If successful, this will improve the response rate in clinical trials such as those presently being undertaken in stroke or chronic pain, and hence improve the quality of life of participants and family, as well as reduce long term treatment costs.
The work is of immediate benefit, at last for patients with disorders of motor control since these predictors can be used even without full understanding of why they are successful. The latter may take longer to develop depending the success of our modelling studies.

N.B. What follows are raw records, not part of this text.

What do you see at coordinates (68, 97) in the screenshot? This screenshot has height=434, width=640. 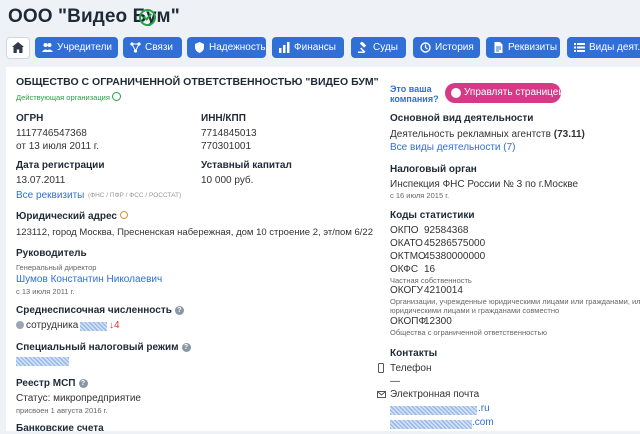 I see `status-badge: Действующая организация` at bounding box center [68, 97].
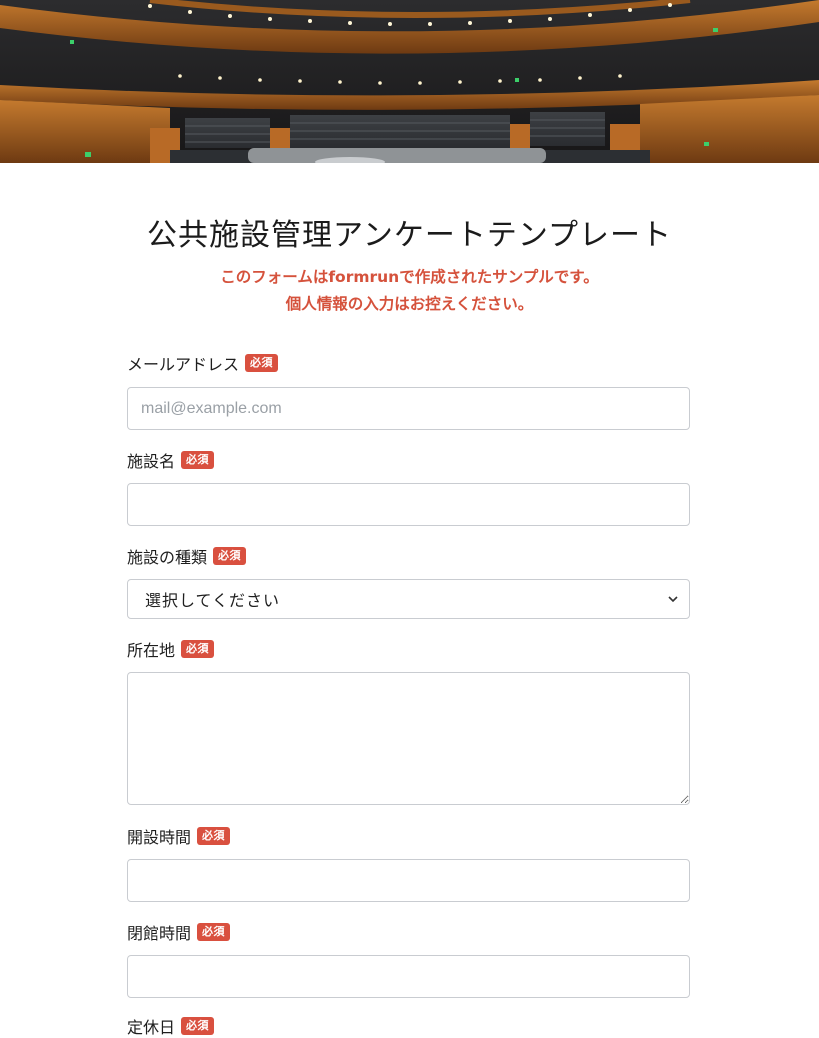  I want to click on opening-time-field, so click(408, 880).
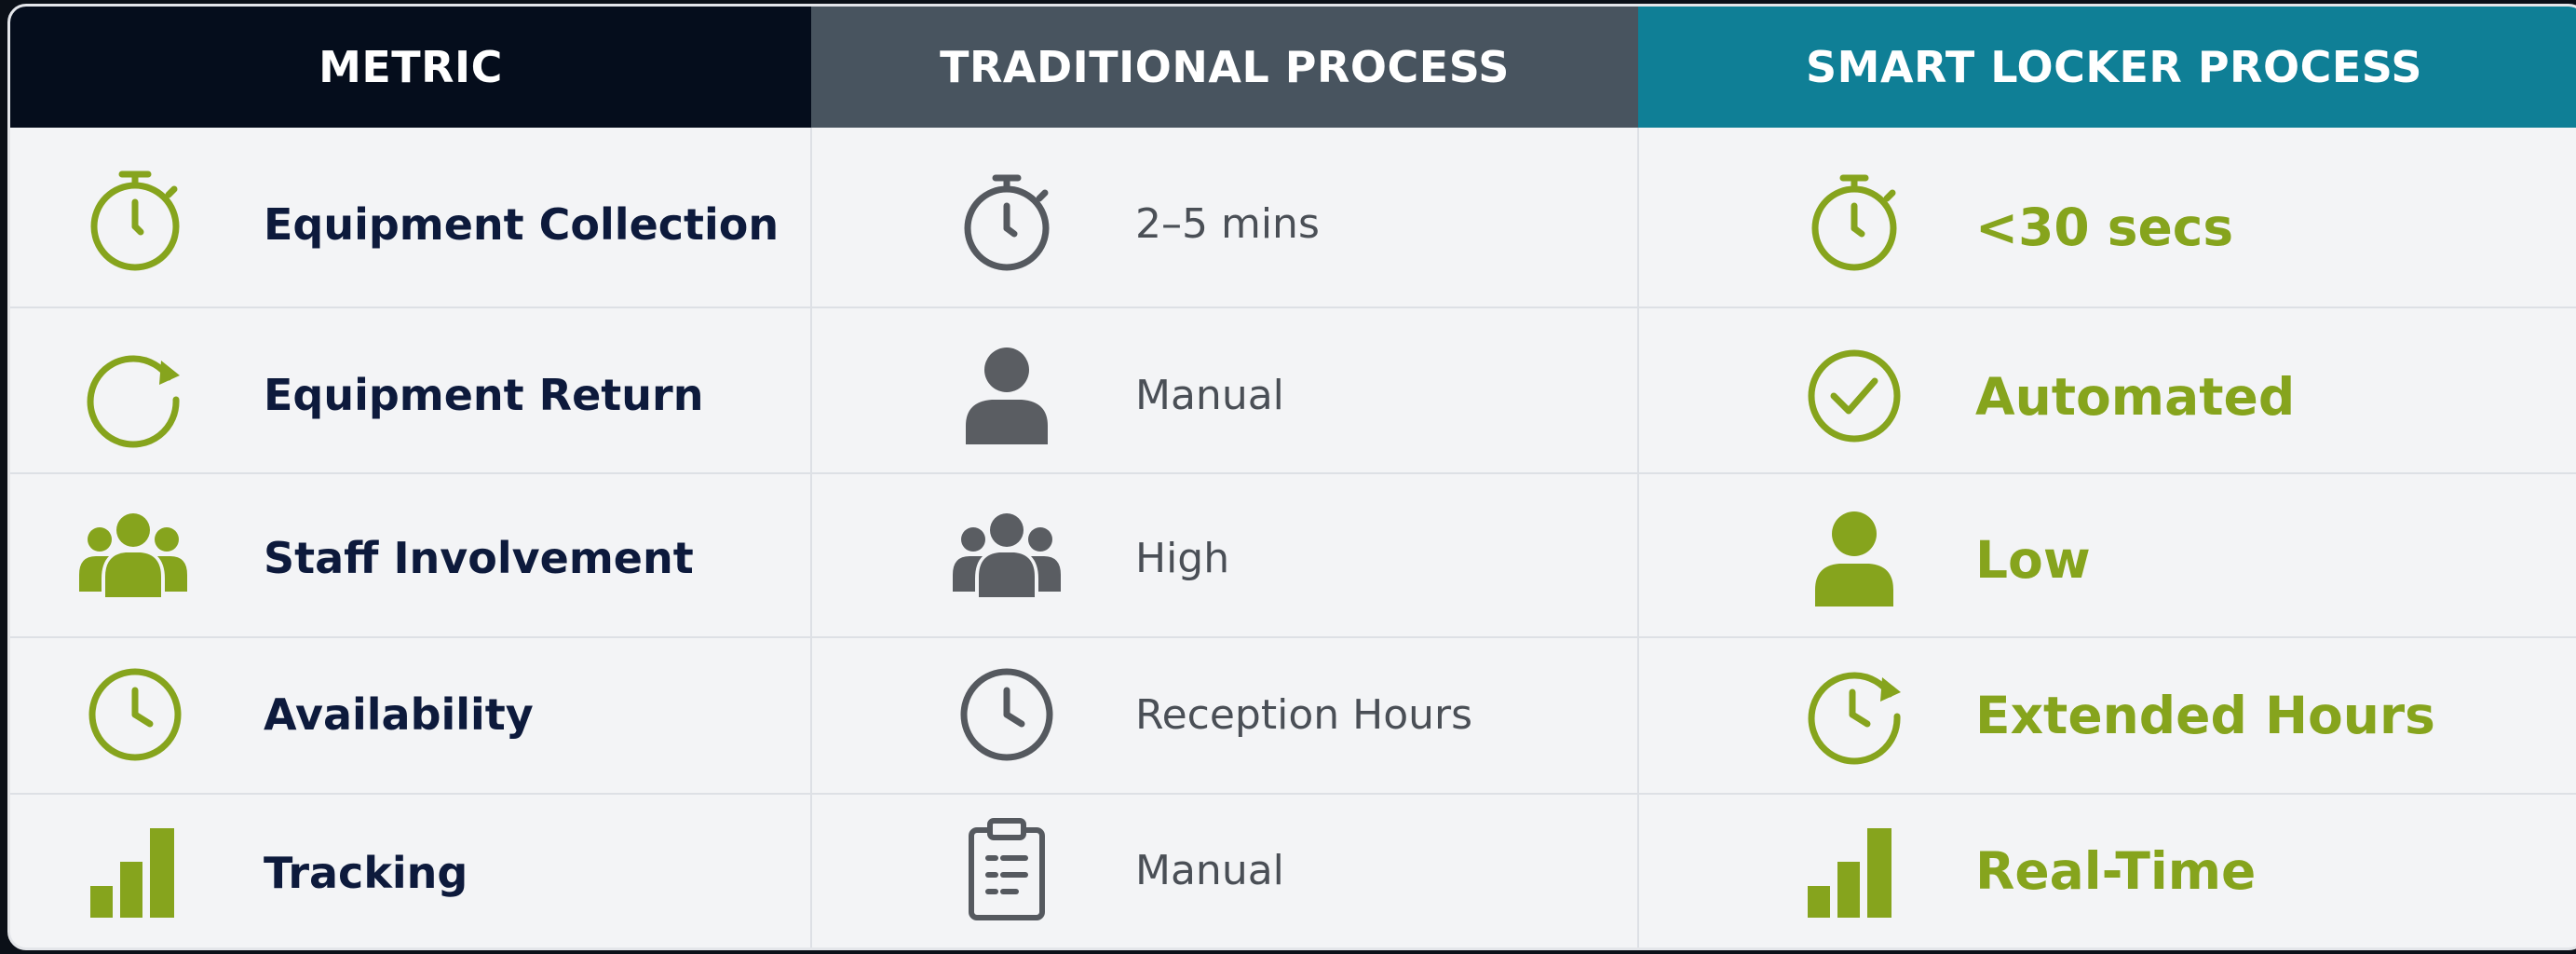  What do you see at coordinates (1007, 869) in the screenshot?
I see `clipboard-icon` at bounding box center [1007, 869].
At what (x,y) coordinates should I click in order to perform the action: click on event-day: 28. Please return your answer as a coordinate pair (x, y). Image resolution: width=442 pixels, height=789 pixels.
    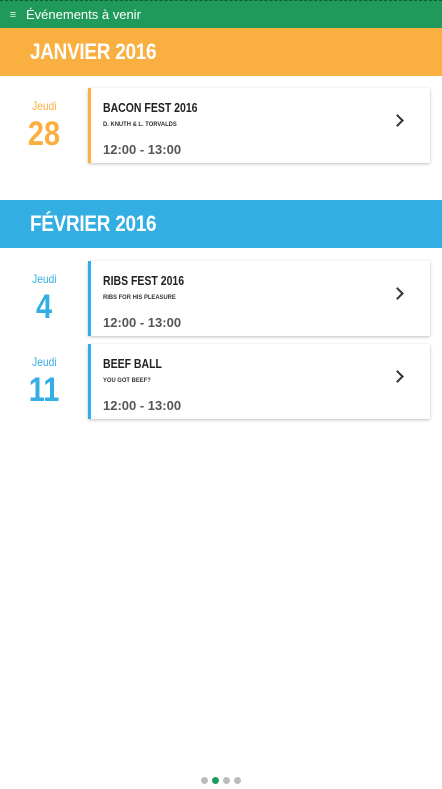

A second set of beneficiaries are manufacturers of NIBS machines. If much of the variation in response comes from failure to stimulate selectively the correct population of neurones in the cortex, and if this in turn depends on anatomical factors that determine the distribution of current flow in the brain, then it should be possible to design different configuration of the TMS and TDCS stimulators that will overcome these problems by allowing variable targeting in individual brains.
The appointed therapist who will conduct the research will benefit from the technical training, exposure to clinical trials and will also register for a higher degree (PhD).